Estaba seguro de que había acertado; sin embargo, antes de que pudiera confirmar la respuesta, Caine se quedó dormido y desperdició lo que quizá podían haber sido sus últimos tres minutos de cordura.

Forsythe utilizó todos los eufemismos posibles para describir lo que hacían en el laboratorio de Ciencia y Tecnología, pero ninguno de ellos consiguió engañar a Nava ni por un momento. Podía resumir el cometido del laboratorio en una sola palabra: «robar», y era una palabra que Nava conocía a la perfección. Sólo esperaba que aquello que Forsythe le encomendase robar fuese de interés para el servicio de inteligencia norcoreano.

En cuanto le asignaron su lugar de trabajo, Nava comenzó a leer el listado de los archivos que los piratas informáticos del laboratorio habían bajado del ordenador de Tversky. Junto a cada documento aparecía el tamaño del archivo, la fecha de creación y las fechas de las tres últimas modificaciones, algo que la ayudaba a calcular su utilización. Nava separó los archivos y comenzó a abrir los que mostraban el mayor nivel de actividad.

Tal como esperaba, el grueso del material estaba mucho más allá de sus posibilidades. Necesitaría volver a la escuela durante casi una década y ponerse al día en biología, física y estadística para entender algo del diario de Tversky. Sin embargo, el intento había valido la pena. Siempre procuraba ir a la fuente para no depender de las interpretaciones de los demás. Pero en este caso no tenía otra opción.

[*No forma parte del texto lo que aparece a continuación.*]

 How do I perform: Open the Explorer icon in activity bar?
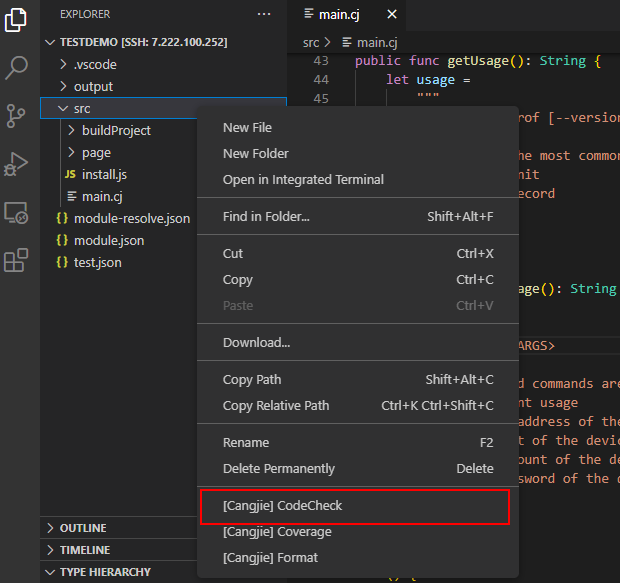click(17, 20)
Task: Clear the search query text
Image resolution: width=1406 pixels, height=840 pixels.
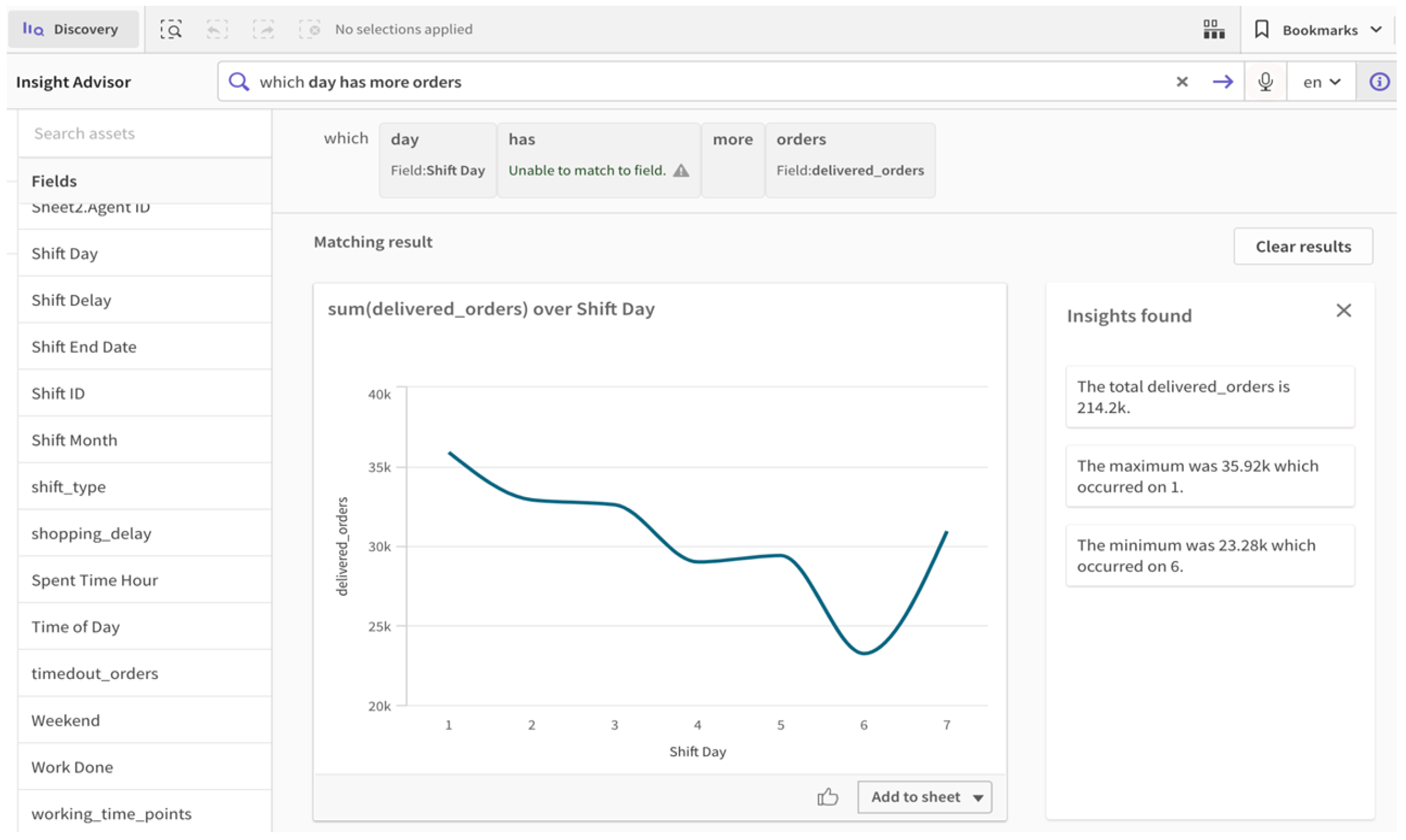Action: [1182, 82]
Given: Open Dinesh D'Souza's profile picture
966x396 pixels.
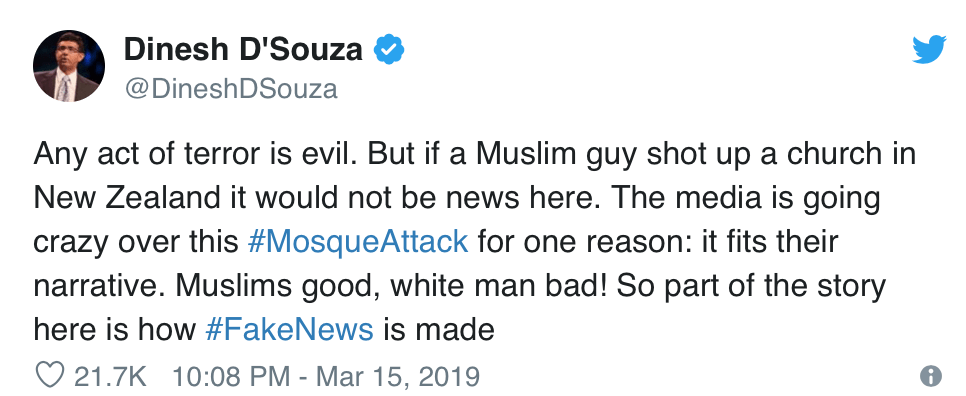Looking at the screenshot, I should (x=68, y=66).
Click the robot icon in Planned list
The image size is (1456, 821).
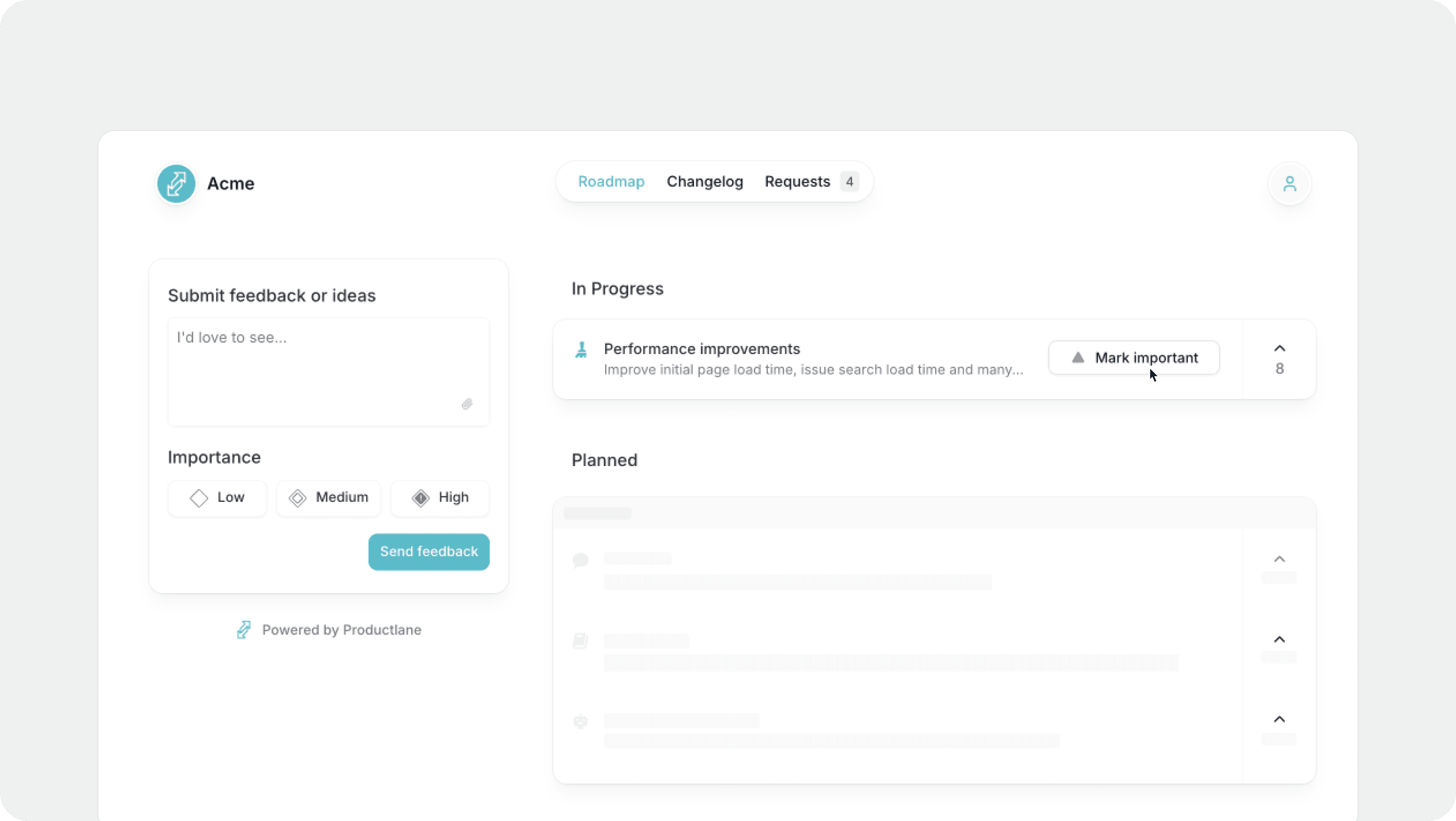pyautogui.click(x=580, y=722)

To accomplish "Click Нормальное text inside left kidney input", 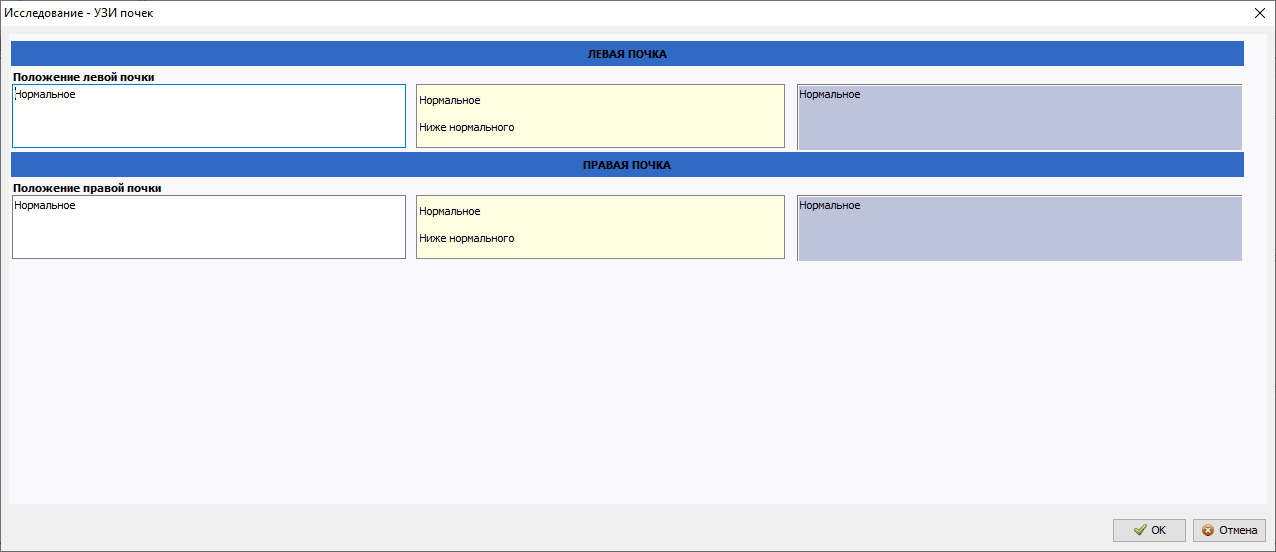I will (46, 94).
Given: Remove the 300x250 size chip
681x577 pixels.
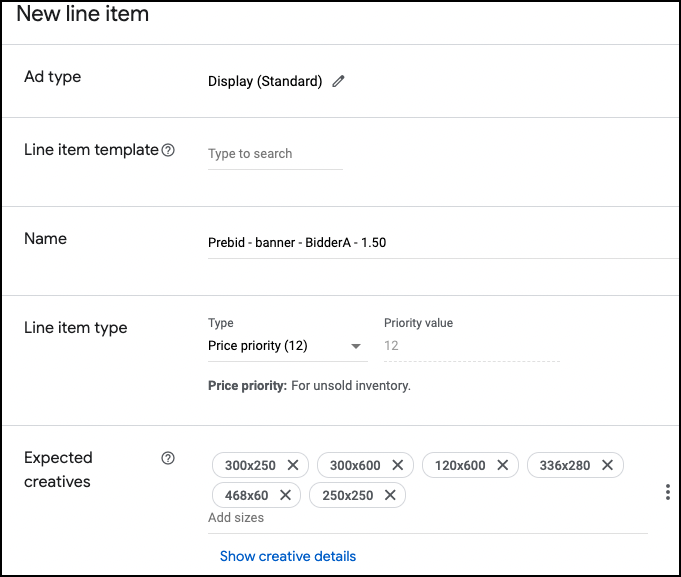Looking at the screenshot, I should (293, 465).

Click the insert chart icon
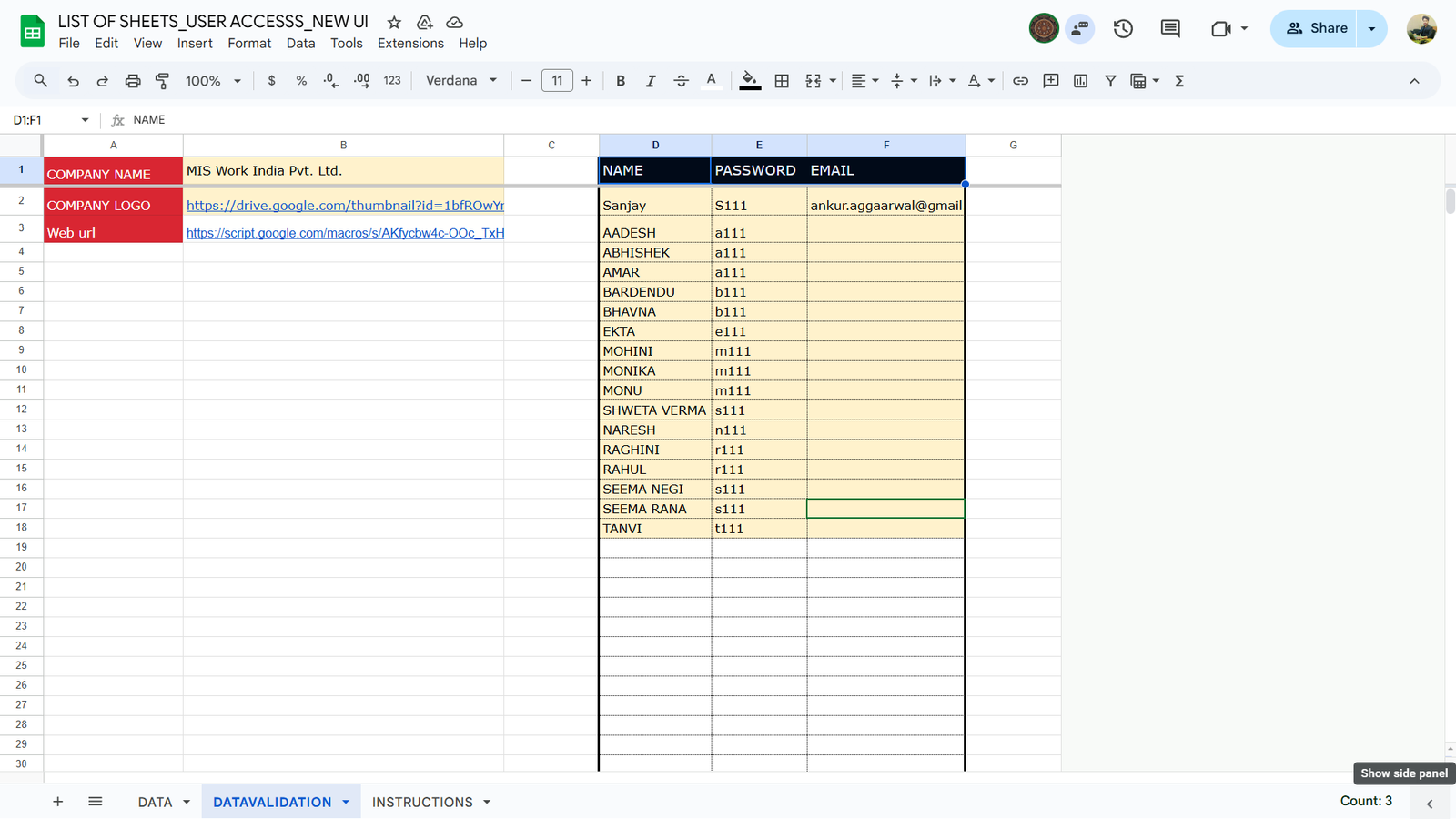pos(1080,81)
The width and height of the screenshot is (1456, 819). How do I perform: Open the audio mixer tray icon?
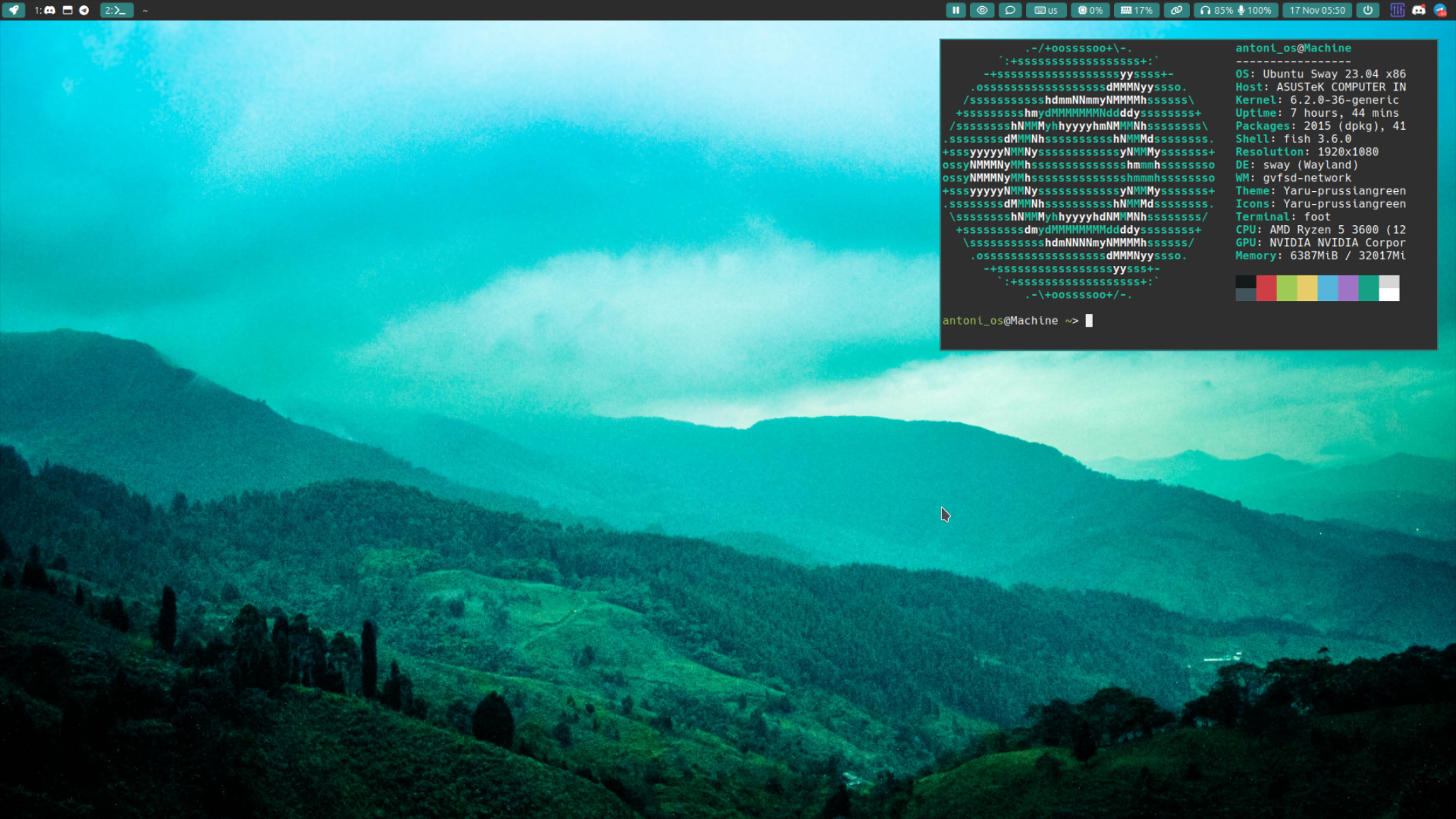1397,10
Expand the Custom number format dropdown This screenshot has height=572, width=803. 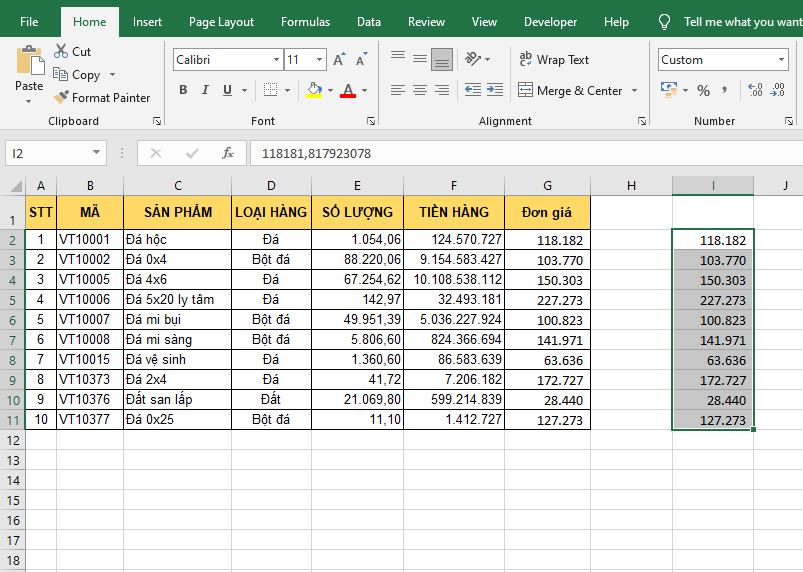(x=781, y=60)
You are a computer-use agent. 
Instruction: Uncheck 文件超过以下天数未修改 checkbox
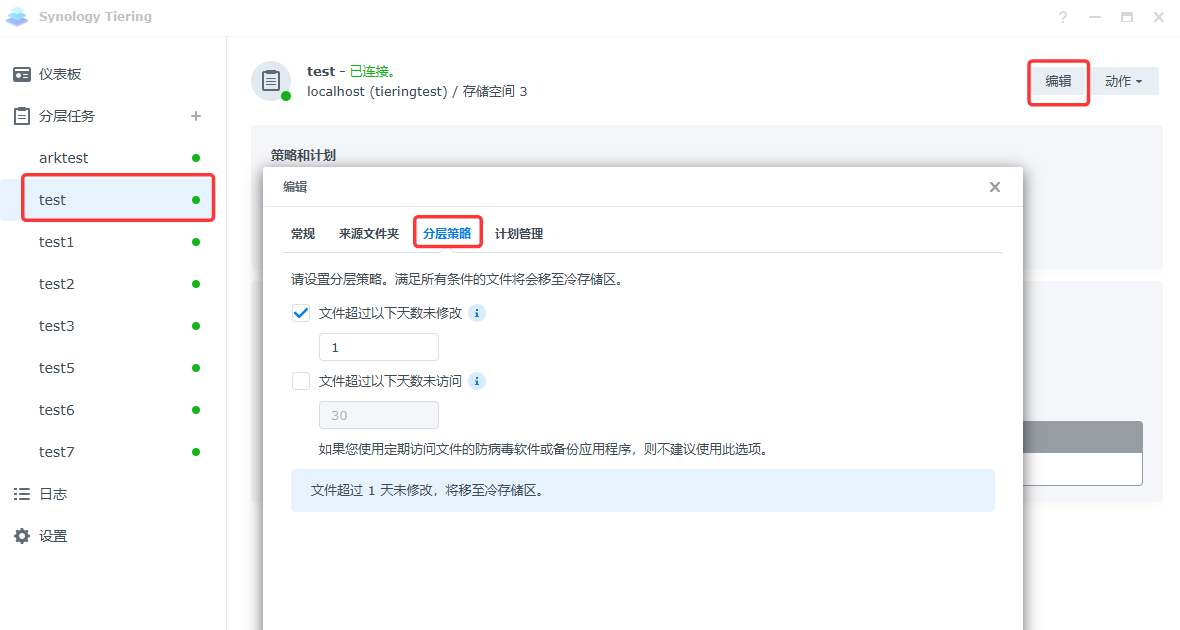[301, 313]
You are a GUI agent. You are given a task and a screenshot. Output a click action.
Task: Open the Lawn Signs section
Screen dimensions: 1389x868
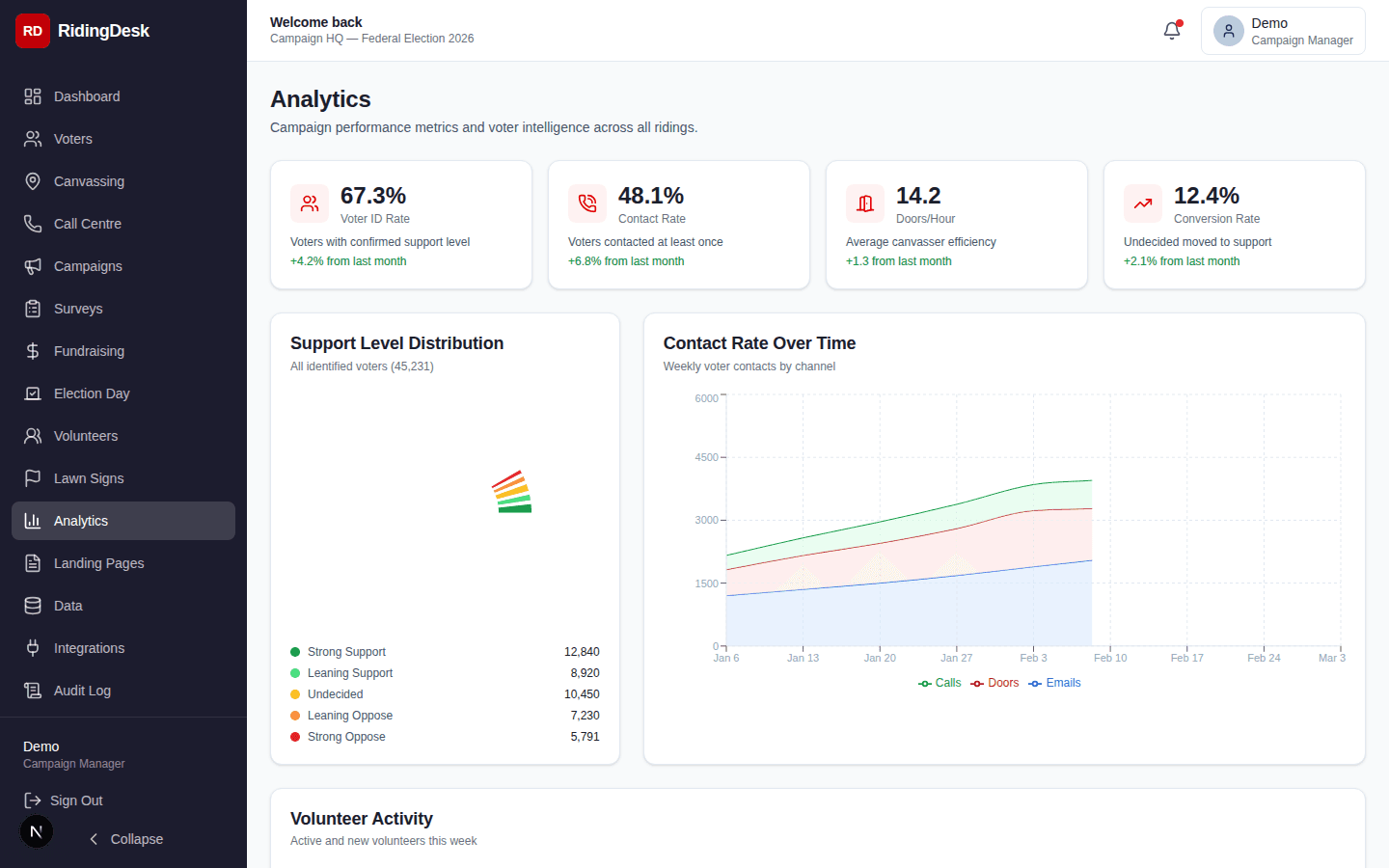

Abrió algunos de los resúmenes escritos por el equipo de científicos de Forsythe. A medida que leía, sus ojos se agrandaban. Por primera vez en las últimas doce horas, le sonreía la suerte. Aquello que Tversky proclamaba haber descubierto rozaba la ciencia ficción. Aunque los datos no eran concluyentes, parecía estar muy cerca. Nava no se podía creer semejante golpe de buena fortuna. El valor en el mercado negro de ese material era incalculable.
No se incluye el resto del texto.